Om te beginnen meer samenhang in het beleid voor de fysieke leefomgeving met minder regels en meer ruimte voor het initiatief van burgers en bedrijven en voor lokaal maatwerk met een hoofdrol voor gemeenten. Duidelijk en voorspelbaar omgevingsrecht, eenvoudiger in het gebruik. Kijk wat mogelijk is om vervolgens daarbinnen duidelijke regels te stellen. Dus van "nee, tenzij" naar "ja, mits". Met andere woorden, om met mevrouw Schultz Van Haegen te spreken: beschermen is niet bevriezen. Met een expliciete nadruk op de balans tussen benutten en beschermen, met veiligheid en gezondheid als hoofdijkpunten en het besef dat onderling vertrouwen essentieel is voor deze besluitvorming. De hamvraag is natuurlijk of de voorliggende invoeringswet gaat bijdragen aan het behalen van die doelstellingen. Met inachtneming van een aantal stevige randvoorwaarden is de VVD-fractie van mening dat die vraag bevestigend beantwoord kan worden.

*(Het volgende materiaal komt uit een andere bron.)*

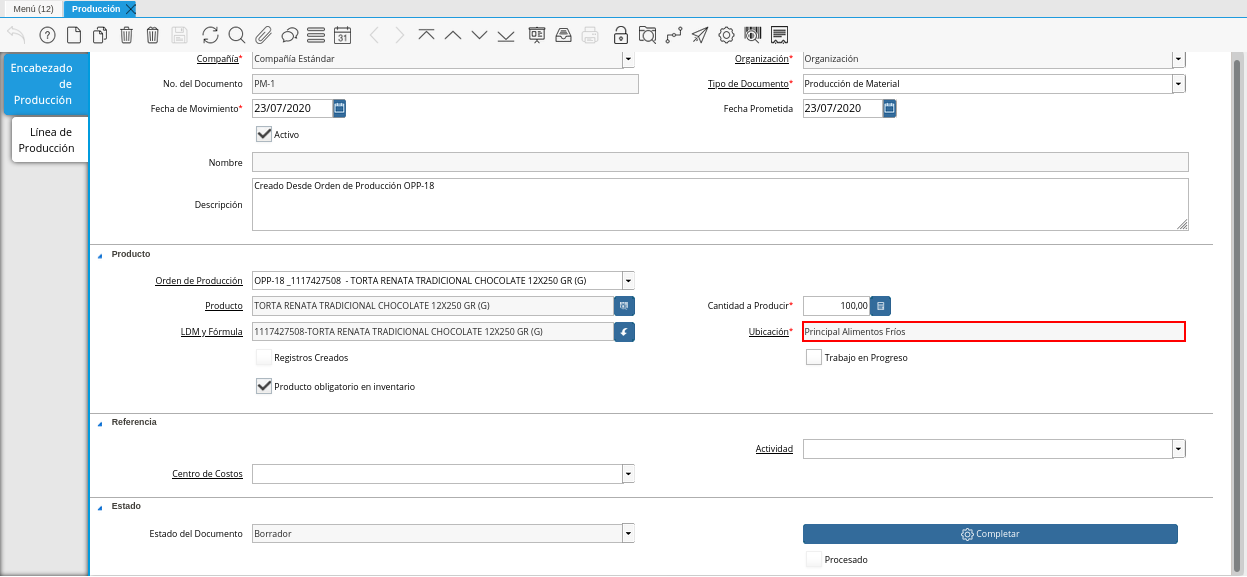Image resolution: width=1247 pixels, height=577 pixels.
Task: Click the attachment paperclip icon
Action: (x=263, y=35)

Dat brengt mij bij punt twee. Het gaat hierbij om een megastelselherziening die op basis van in de praktijk ervaren problemen aan de tekentafel is bedacht. Aangezien wij in ons land niet kiezen voor een Noord-Koreaanse uitrol, is bewust een organische aanpak in gang gezet. De ontwikkeling van de wetgeving vindt stapsgewijs plaats tussen 2012 en 2021, net als de ontwikkeling van het Digitaal Stelsel Omgevingsrecht tussen 2015 en 2024 en het leren werken met de nieuwe kerninstrumenten tussen 2015 en 2029. Stapsgewijs beginnen, kleinschalig oefenen en experimenteren, en van daaruit doorontwikkelen en uitbouwen. Kortom, "work in progress".

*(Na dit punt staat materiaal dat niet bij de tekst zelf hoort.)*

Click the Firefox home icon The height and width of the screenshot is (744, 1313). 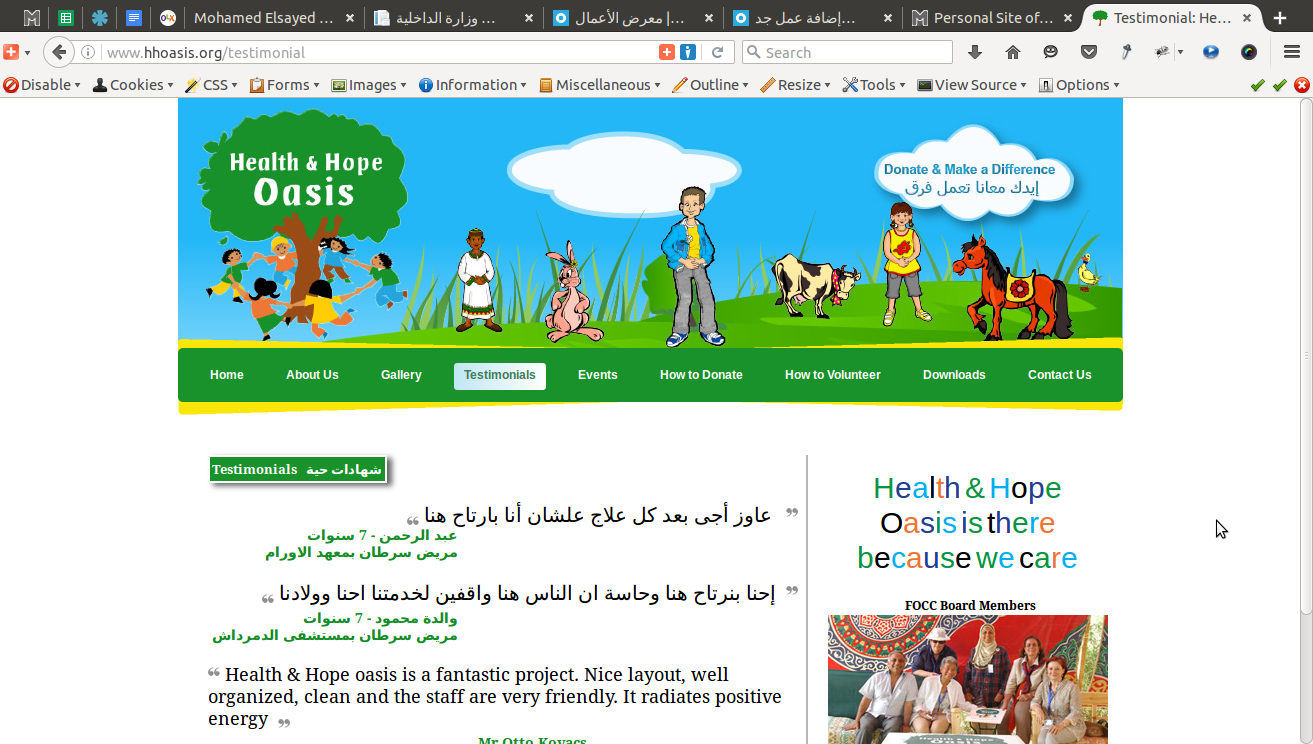click(1012, 52)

Ook de onafhankelijke Integrale Adviescommissie Omgevingswet benadrukt dat de overgang naar de Omgevingswet een traject is en dat de focus daarom veel minder zou moeten liggen op het moment van inwerkingtreding en meer op het traject als geheel. Zo is er inmiddels veel informatie beschikbaar via websites en social media en wordt via het programma "Aan de slag met de Omgevingswet" — dat net ook al door mevrouw Moonen werd genoemd — veel info gedeeld en worden activiteiten, praktische hulp, toolkits en oefenmogelijkheden georganiseerd. Daarnaast wordt de introductie van het DSO begeleid door een migratieteam, een helpdesk, regiomanagers, een interbestuurlijk acceptatieteam en een online ontwikkelaarsportaal. En dan ben ik niet volledig. Kortom, hier is echt over nagedacht. De dynamiek van het systeem vraagt om samenwerking en voortdurend overleg bij de geleidelijke overgang van oud naar nieuw. Die geleidelijke overgang kan ook voordelen bieden, want achterblijvende gemeenten kunnen leren van hun vooroplopende collega-overheden.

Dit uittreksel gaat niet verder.